Assignment.
Write out the data below in full. Keep it exact.

Information Block Start

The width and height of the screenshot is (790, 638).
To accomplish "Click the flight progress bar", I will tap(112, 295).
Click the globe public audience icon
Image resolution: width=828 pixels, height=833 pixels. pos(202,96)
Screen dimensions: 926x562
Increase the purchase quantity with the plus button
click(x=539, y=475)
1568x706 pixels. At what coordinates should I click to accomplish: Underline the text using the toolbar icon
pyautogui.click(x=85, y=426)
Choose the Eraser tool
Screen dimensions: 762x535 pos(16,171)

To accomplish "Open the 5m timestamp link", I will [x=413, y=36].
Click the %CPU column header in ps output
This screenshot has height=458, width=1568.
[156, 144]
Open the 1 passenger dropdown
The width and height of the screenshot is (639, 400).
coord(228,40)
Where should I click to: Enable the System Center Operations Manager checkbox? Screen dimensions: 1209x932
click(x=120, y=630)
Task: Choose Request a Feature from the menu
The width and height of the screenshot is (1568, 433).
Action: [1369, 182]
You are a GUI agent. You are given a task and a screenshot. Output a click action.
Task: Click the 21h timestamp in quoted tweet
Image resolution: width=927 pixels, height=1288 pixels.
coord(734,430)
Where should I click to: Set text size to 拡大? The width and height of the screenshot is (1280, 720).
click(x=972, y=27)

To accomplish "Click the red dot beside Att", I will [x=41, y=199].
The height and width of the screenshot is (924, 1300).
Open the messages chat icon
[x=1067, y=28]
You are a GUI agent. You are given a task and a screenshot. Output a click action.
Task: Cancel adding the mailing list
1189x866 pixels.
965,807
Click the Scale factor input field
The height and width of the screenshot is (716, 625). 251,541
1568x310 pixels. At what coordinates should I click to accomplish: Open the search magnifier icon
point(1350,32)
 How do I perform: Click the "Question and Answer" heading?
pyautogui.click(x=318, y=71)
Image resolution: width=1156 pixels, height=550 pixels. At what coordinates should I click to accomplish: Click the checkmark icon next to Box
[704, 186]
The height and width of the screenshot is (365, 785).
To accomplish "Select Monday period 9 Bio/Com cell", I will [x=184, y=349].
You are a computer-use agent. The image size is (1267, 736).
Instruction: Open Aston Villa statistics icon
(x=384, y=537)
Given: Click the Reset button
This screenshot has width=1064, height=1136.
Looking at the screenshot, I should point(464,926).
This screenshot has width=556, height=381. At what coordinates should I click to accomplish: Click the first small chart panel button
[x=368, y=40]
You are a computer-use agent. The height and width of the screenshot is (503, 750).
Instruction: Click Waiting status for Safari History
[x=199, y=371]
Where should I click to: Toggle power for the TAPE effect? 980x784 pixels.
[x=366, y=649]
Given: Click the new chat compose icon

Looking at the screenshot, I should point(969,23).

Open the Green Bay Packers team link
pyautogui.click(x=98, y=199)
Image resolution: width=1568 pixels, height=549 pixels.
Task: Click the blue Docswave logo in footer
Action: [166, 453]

Information Block End

Result of the task.
The width and height of the screenshot is (790, 638).
To accomplish "Click the flight progress bar", I will tap(112, 295).
Click the globe public audience icon
Image resolution: width=828 pixels, height=833 pixels. pos(202,96)
Screen dimensions: 926x562
Increase the purchase quantity with the plus button
click(x=539, y=475)
1568x706 pixels. At what coordinates should I click to accomplish: Underline the text using the toolbar icon
pyautogui.click(x=85, y=426)
Choose the Eraser tool
Screen dimensions: 762x535 pos(16,171)

To accomplish "Open the 5m timestamp link", I will [x=413, y=36].
Click the %CPU column header in ps output
This screenshot has height=458, width=1568.
[156, 144]
Open the 1 passenger dropdown
The width and height of the screenshot is (639, 400).
coord(228,40)
Where should I click to: Enable the System Center Operations Manager checkbox? Screen dimensions: 1209x932
click(x=120, y=630)
Task: Choose Request a Feature from the menu
The width and height of the screenshot is (1568, 433).
Action: [1369, 182]
You are a GUI agent. You are given a task and a screenshot. Output a click action.
Task: Click the 21h timestamp in quoted tweet
Image resolution: width=927 pixels, height=1288 pixels.
coord(734,430)
Where should I click to: Set text size to 拡大? The width and height of the screenshot is (1280, 720).
click(x=972, y=27)

To accomplish "Click the red dot beside Att", I will [x=41, y=199].
The height and width of the screenshot is (924, 1300).
Open the messages chat icon
[x=1067, y=28]
You are a GUI agent. You are given a task and a screenshot. Output a click action.
Task: Cancel adding the mailing list
1189x866 pixels.
965,807
Click the Scale factor input field
The height and width of the screenshot is (716, 625). 251,541
1568x310 pixels. At what coordinates should I click to accomplish: Open the search magnifier icon
point(1350,32)
 How do I perform: Click the "Question and Answer" heading?
pyautogui.click(x=318, y=71)
Image resolution: width=1156 pixels, height=550 pixels. At what coordinates should I click to accomplish: Click the checkmark icon next to Box
[704, 186]
The height and width of the screenshot is (365, 785).
To accomplish "Select Monday period 9 Bio/Com cell", I will [x=184, y=349].
You are a computer-use agent. The image size is (1267, 736).
Instruction: Open Aston Villa statistics icon
(x=384, y=537)
Given: Click the Reset button
This screenshot has width=1064, height=1136.
Looking at the screenshot, I should point(464,926).
This screenshot has width=556, height=381. At what coordinates should I click to accomplish: Click the first small chart panel button
[x=368, y=40]
You are a computer-use agent. The height and width of the screenshot is (503, 750).
Instruction: Click Waiting status for Safari History
[x=199, y=371]
Where should I click to: Toggle power for the TAPE effect? 980x784 pixels.
[x=366, y=649]
Given: Click the new chat compose icon

Looking at the screenshot, I should point(969,23).

Open the Green Bay Packers team link
pyautogui.click(x=98, y=199)
Image resolution: width=1568 pixels, height=549 pixels.
Task: Click the blue Docswave logo in footer
Action: [166, 453]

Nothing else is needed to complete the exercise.